Per le aziende che organizzano eventi, questa tecnologia offre il vantaggio di poter invitare relatori di fama mondiale senza dover ricorrere a viaggi aerei che, oltre a essere costosi, richiedono tempo e danneggiano l’ambiente. Un vantaggio di questa tecnologia a confronto delle “installazioni di ologrammi a fantasma di Pepper” è la convenienza, che la rende un’opzione alla portata delle organizzazioni di medie dimensioni.

La proiezione olografica potrebbe fornire un ambiente interattivo per le chiamate in conferenza e le riunioni che consentirebbe alle organizzazioni globali di risparmiare sui costi tenendo riunioni in remoto senza rinunciare alla qualità del contatto umano reale.

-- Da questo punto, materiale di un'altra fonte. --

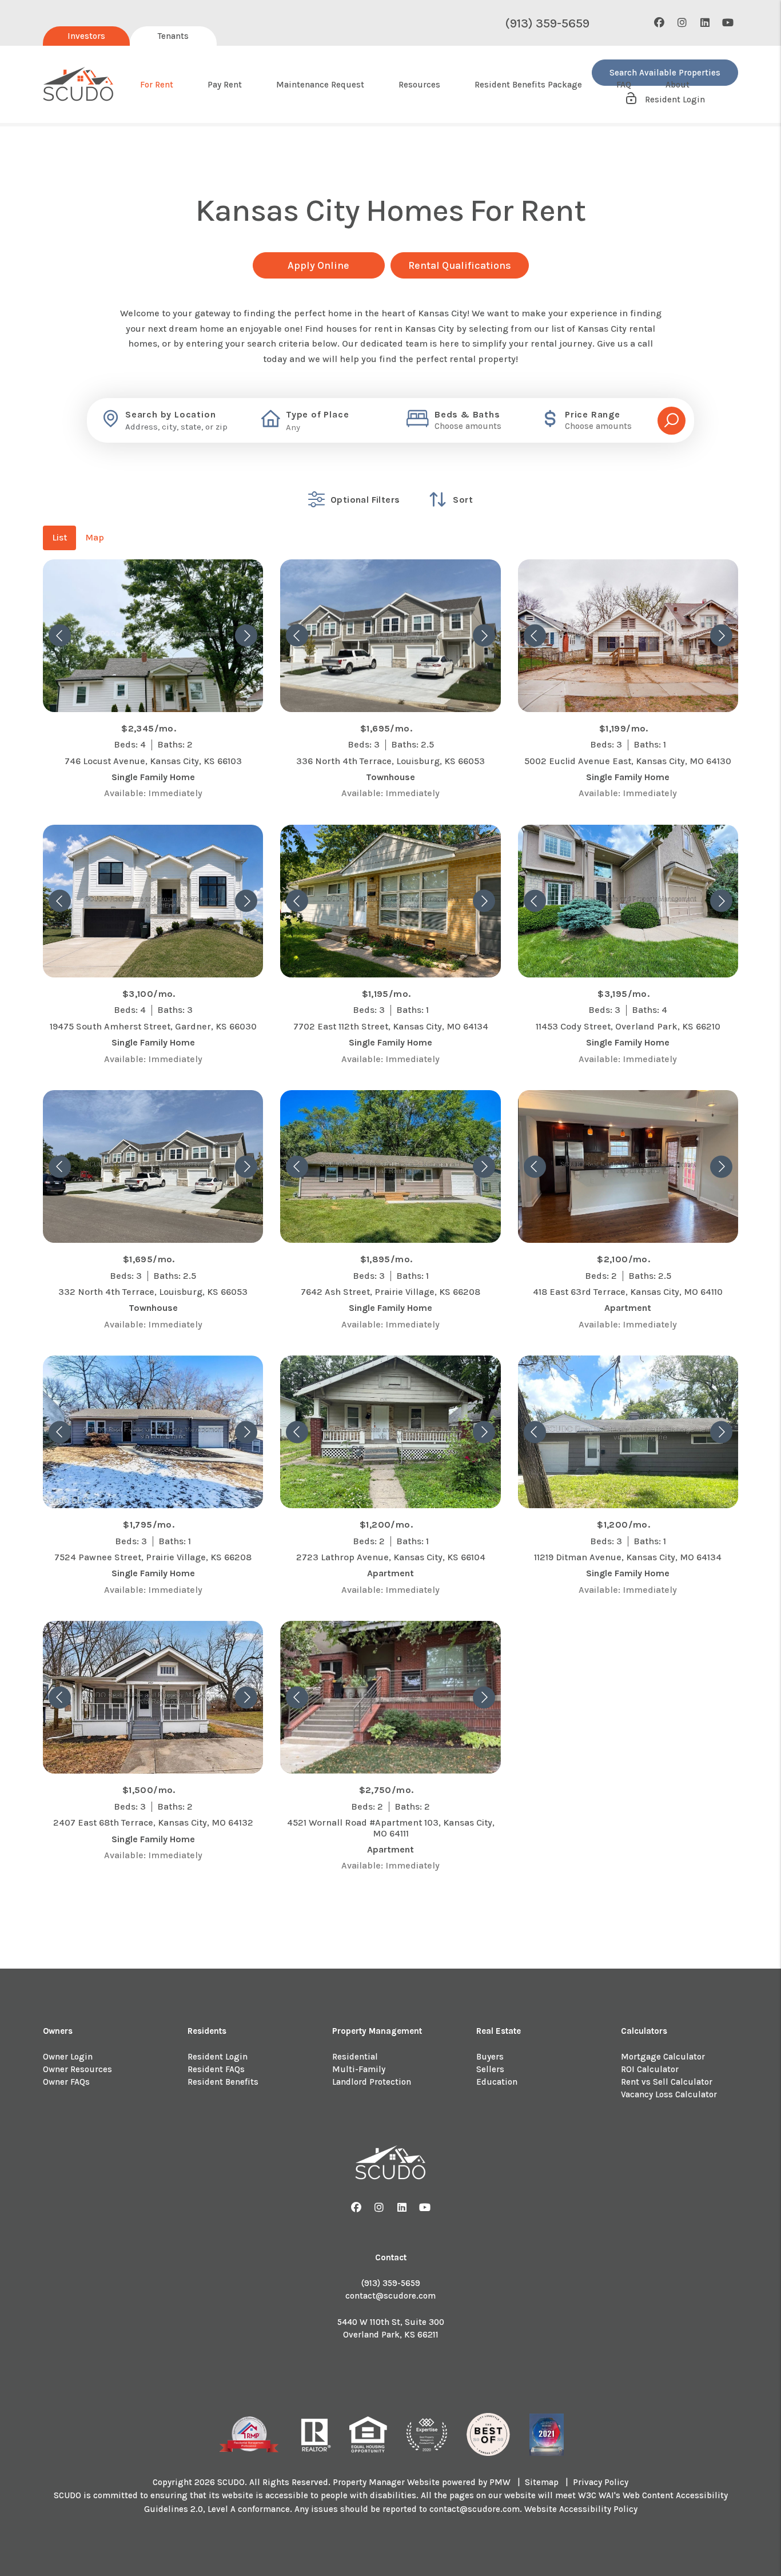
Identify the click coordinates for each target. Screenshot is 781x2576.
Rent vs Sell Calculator (666, 2082)
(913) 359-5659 (547, 23)
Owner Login (68, 2057)
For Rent (156, 84)
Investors (86, 36)
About (678, 84)
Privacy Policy (600, 2482)
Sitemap (542, 2482)
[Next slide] (246, 636)
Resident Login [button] (674, 99)
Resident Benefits (223, 2082)
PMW (500, 2482)
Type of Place (317, 414)
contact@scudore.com (390, 2296)
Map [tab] (94, 537)
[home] (78, 84)
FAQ (623, 84)
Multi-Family (358, 2069)
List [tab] (59, 537)
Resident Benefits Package (528, 84)
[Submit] (672, 421)
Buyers (490, 2057)
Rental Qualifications (459, 265)
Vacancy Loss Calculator (669, 2094)
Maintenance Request (320, 84)
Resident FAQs (216, 2069)
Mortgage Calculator (663, 2057)
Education (496, 2082)
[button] (659, 23)
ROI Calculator (650, 2069)
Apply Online (318, 265)
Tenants (173, 36)
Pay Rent (225, 84)
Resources (419, 84)
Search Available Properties (664, 72)
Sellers (490, 2069)
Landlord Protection (371, 2082)
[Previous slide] (60, 636)
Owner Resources (77, 2069)
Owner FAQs (66, 2082)
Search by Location (170, 414)
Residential (355, 2057)
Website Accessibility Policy (580, 2509)
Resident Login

Anzi, in questo modo, ai dibattiti, ai seminari e alle chiamate in conferenza interverrebbero più persone di quelle che potrebbero riunirsi in uno spazio fisico e con un coinvolgimento maggiore di quello possibile tramite una connessione video.

Il futuro delle sale riunioni e degli spazi eventi sarà più interattivo e si affiderà a tecnologie in grado di dare vita ad autentiche esperienze. Mentre la tecnologia continua a evolvere e perfezionarsi, è probabile che assisteremo a una maggiore diffusione delle tecniche di collaborazione e della proiezione olografica nelle sale riunioni di tutto il mondo.